Como refere o Papa Francisco, e bem recorda a CNJP, "o sangue dos nossos irmãos cristãos é um testemunho que grita". Cabe-nos não o deixar abafar. "Pouco importa que sejam católicos, ortodoxos, luteranos, coptas: são cristãos e o sangue é o mesmo, o sangue confessa Cristo".

Nada disto significa que nos desinteressemos das perseguições que sofrem outras religiões ou até pessoas sem religião. São sempre um atentado à dignidade humana. Mas é um facto que, hoje, os cristãos voltaram a ser o maior alvo da intolerância religiosa. Estranho recorde este, que parece evidenciar um retrocesso de séculos no direito à liberdade religiosa e se traduz na larga ultrapassagem do número de mártires cristãos alvo das violentas perseguições romanas pelos que já foram chacinados em virtude do seu testemunho de fé só nos últimos 15 anos.

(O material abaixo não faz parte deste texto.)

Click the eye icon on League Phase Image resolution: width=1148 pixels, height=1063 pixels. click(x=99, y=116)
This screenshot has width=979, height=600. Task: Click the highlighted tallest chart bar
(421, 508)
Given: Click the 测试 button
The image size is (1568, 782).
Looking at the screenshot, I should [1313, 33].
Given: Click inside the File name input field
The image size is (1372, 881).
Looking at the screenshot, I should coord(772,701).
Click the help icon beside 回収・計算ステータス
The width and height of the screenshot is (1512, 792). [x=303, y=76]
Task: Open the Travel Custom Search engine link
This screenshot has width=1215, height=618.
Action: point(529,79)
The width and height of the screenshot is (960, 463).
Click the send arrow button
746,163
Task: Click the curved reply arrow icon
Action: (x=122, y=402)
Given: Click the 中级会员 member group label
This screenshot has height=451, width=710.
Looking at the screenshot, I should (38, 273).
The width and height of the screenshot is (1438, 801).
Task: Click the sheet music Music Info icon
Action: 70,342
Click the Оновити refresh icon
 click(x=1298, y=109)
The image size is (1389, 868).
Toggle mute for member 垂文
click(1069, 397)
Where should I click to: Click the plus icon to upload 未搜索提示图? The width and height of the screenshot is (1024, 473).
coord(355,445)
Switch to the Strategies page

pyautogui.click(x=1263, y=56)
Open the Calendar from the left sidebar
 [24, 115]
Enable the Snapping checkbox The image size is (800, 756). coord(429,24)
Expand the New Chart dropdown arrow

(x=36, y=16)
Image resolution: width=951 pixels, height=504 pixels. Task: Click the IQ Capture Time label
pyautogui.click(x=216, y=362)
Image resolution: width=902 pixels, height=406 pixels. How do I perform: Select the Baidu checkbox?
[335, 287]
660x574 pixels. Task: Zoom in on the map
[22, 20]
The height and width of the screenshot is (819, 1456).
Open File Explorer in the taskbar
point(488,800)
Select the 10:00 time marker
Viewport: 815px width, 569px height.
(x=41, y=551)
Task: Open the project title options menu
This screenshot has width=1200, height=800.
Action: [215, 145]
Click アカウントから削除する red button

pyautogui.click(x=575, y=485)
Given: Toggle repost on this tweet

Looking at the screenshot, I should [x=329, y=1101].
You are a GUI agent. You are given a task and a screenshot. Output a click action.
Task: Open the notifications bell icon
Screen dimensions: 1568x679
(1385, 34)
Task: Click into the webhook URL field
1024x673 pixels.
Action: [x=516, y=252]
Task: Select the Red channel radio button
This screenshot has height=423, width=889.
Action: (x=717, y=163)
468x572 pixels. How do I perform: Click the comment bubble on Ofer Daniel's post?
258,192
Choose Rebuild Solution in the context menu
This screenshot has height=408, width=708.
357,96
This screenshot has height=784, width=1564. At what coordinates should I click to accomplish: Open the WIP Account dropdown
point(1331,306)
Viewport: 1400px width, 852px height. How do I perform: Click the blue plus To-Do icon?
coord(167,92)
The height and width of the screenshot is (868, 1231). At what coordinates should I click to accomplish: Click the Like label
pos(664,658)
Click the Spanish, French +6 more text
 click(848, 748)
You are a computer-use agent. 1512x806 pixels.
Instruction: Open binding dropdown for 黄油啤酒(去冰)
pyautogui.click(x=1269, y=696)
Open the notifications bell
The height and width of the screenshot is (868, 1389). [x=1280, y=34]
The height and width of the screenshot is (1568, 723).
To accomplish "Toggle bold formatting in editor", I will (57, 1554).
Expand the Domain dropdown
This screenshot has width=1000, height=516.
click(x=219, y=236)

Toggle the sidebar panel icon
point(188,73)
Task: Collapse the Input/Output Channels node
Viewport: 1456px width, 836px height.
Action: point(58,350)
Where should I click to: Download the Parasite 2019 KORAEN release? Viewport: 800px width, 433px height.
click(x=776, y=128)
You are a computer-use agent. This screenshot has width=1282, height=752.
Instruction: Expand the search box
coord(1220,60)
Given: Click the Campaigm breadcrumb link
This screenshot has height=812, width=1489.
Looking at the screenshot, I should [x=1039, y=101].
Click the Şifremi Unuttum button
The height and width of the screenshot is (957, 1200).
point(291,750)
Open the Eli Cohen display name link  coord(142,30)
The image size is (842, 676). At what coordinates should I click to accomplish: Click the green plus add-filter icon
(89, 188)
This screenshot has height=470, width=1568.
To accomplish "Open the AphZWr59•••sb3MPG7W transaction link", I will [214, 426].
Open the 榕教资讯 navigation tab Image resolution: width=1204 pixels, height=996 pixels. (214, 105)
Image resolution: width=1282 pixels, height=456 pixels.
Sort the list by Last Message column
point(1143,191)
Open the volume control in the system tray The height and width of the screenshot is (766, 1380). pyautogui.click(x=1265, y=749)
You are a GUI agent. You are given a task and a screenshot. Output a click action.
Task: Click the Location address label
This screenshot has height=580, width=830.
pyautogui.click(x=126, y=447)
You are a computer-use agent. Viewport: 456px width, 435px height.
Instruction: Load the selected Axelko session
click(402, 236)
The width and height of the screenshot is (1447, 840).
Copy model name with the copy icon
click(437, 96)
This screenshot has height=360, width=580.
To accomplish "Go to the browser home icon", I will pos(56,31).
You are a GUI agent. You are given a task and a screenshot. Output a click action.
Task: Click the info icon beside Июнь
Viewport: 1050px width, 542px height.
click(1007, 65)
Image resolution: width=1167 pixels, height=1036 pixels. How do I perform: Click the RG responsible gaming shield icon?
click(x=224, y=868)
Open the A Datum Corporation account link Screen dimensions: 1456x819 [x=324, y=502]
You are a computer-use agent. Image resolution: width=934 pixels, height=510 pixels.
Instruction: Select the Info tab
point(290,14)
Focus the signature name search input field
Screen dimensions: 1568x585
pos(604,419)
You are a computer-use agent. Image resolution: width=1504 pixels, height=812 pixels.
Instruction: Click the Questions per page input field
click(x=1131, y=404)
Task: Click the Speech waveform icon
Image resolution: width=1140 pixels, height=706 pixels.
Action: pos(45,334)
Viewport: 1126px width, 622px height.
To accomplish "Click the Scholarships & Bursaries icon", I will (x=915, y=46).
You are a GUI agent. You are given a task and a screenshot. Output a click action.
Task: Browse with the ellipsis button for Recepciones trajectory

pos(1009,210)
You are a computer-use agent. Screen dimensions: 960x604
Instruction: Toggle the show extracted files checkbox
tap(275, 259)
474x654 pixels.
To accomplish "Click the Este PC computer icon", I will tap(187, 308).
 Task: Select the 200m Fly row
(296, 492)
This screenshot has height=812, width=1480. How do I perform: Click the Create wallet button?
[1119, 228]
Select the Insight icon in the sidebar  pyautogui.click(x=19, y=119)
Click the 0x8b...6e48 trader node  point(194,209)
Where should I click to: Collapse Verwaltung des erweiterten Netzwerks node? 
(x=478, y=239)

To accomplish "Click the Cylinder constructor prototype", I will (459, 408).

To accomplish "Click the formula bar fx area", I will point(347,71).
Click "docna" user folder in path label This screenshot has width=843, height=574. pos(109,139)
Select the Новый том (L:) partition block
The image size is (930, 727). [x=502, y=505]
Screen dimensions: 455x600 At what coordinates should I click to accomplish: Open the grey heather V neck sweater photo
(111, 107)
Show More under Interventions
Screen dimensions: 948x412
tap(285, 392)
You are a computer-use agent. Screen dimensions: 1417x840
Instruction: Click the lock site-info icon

É a esta situação que não podemos conformar-nos. Daí, a importância do apelo da CNJP a todas as pessoas de boa vontade e a todos os cristãos para que não ignorem os irmãos perseguidos e às autoridades políticas nacionais e internacionais para que "façam tudo o que está ao seu alcance, em ordem a pôr termo a esta situação". À comunicação social reserva-se um último apelo para que não remetamos à categoria de "não notícia" o registo dos repetidos massacres. Nada mais embrutecedor das consciências do que a indiferença que leva à banalização do mal.

O homem do século XXI continua a precisar de um sentido para a vida. E a religião constitui-se num importante reduto para a busca e encontro desse mesmo sentido. Algo que só pode acontecer num espaço de liberdade sem constrangimentos pessoais ou sociais. Nestes dias em que ainda nos perdemos no choque da notícia sobre um jovem piloto que terá aparentemente procurado a própria morte (arrastando consigo mais de uma centena de pessoas a bordo do avião que comandava), esta questão coloca-se ainda com maior actualidade em torno da pergunta sem resposta: porquê?

Também por isso vale a pena passar pelo Meeting: "Se a felicidade não existe, para que serve a vida?" É este o tema que estará em debate até domingo na tenda de Belém. E já sábado, pelas 21h30, na conferência sobre "A vida não é um prémio", três grandes premiados – Henrique Leitão (Prémio Pessoa 2015), Afonso Reias Cabral (Prémio Leya) e Elvira Fortunato (uma das cientistas mais laureadas em termos europeus) – darão certamente um triplo testemunho. Rigorosamente a não perder.